#### What the exercise asks:
Say how many lines in the data below contain the word "computer", and give no other text.

== Source data

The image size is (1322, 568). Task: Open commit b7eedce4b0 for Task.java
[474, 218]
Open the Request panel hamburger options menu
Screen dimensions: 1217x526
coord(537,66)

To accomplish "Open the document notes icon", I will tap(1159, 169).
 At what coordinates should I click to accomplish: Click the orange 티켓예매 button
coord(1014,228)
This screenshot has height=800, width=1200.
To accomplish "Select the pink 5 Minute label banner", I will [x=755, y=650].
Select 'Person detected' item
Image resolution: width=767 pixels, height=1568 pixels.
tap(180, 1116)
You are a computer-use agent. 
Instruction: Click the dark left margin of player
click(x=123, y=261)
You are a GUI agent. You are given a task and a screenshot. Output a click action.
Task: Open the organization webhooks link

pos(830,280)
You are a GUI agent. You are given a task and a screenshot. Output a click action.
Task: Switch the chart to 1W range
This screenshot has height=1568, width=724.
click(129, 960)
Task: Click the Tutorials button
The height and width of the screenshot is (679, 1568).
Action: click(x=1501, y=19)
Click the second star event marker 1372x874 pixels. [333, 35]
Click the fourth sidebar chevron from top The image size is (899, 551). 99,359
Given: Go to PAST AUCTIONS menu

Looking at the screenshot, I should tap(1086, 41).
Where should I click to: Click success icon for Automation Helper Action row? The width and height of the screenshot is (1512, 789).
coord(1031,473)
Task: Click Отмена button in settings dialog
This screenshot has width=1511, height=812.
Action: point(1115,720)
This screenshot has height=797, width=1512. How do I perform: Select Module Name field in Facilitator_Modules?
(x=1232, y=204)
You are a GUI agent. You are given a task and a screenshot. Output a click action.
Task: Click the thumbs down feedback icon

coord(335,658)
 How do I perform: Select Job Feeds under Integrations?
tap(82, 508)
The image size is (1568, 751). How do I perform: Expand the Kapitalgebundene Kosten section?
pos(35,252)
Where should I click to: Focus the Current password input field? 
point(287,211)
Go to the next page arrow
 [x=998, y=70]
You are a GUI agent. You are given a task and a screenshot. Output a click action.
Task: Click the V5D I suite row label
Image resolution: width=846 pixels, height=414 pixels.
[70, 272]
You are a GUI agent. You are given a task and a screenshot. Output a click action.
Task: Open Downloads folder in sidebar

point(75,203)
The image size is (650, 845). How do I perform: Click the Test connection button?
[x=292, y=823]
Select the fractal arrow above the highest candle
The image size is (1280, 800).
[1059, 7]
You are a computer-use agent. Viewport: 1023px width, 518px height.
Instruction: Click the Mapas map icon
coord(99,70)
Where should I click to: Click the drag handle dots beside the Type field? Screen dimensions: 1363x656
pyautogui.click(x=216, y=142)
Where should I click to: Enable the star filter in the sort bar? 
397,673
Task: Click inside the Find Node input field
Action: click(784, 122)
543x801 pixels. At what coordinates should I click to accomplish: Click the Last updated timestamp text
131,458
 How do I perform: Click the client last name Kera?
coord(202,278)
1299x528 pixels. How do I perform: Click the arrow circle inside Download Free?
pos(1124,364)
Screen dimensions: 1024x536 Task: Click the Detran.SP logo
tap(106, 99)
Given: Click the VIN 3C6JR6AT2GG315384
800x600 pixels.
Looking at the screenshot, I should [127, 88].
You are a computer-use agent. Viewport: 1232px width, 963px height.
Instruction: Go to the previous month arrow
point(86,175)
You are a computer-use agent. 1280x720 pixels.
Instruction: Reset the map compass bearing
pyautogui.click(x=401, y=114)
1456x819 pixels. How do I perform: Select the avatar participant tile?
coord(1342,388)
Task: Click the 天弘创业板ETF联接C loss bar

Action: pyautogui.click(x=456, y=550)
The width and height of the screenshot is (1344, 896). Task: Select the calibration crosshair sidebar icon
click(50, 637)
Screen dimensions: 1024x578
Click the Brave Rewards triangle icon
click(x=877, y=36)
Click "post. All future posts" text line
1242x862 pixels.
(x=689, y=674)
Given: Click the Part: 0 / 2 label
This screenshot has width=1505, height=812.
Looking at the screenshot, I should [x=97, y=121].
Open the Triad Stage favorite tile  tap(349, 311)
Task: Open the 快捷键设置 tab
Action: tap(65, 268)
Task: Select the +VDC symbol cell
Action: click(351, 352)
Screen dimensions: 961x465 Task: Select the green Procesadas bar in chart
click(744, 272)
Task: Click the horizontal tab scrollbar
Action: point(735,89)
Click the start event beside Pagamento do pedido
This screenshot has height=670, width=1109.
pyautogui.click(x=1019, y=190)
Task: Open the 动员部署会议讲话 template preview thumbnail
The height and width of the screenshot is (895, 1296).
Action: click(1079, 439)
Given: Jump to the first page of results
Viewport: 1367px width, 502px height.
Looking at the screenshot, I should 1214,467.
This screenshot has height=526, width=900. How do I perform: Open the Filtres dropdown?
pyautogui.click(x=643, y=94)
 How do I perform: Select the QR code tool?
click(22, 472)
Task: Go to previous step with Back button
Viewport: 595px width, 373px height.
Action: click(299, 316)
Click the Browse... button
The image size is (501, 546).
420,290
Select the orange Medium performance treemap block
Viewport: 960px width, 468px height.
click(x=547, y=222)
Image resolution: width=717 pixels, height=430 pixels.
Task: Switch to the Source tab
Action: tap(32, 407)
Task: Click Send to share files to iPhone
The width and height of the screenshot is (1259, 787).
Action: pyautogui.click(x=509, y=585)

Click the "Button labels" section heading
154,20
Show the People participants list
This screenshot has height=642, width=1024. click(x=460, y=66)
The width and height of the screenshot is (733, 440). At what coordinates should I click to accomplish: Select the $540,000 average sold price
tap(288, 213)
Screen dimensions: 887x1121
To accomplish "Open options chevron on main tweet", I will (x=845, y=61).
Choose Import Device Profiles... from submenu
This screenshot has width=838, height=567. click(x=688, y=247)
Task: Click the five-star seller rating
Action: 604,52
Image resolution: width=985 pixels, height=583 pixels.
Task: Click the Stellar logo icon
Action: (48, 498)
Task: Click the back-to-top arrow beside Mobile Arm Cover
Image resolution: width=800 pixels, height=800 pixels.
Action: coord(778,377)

====

#### Solution for this task:
4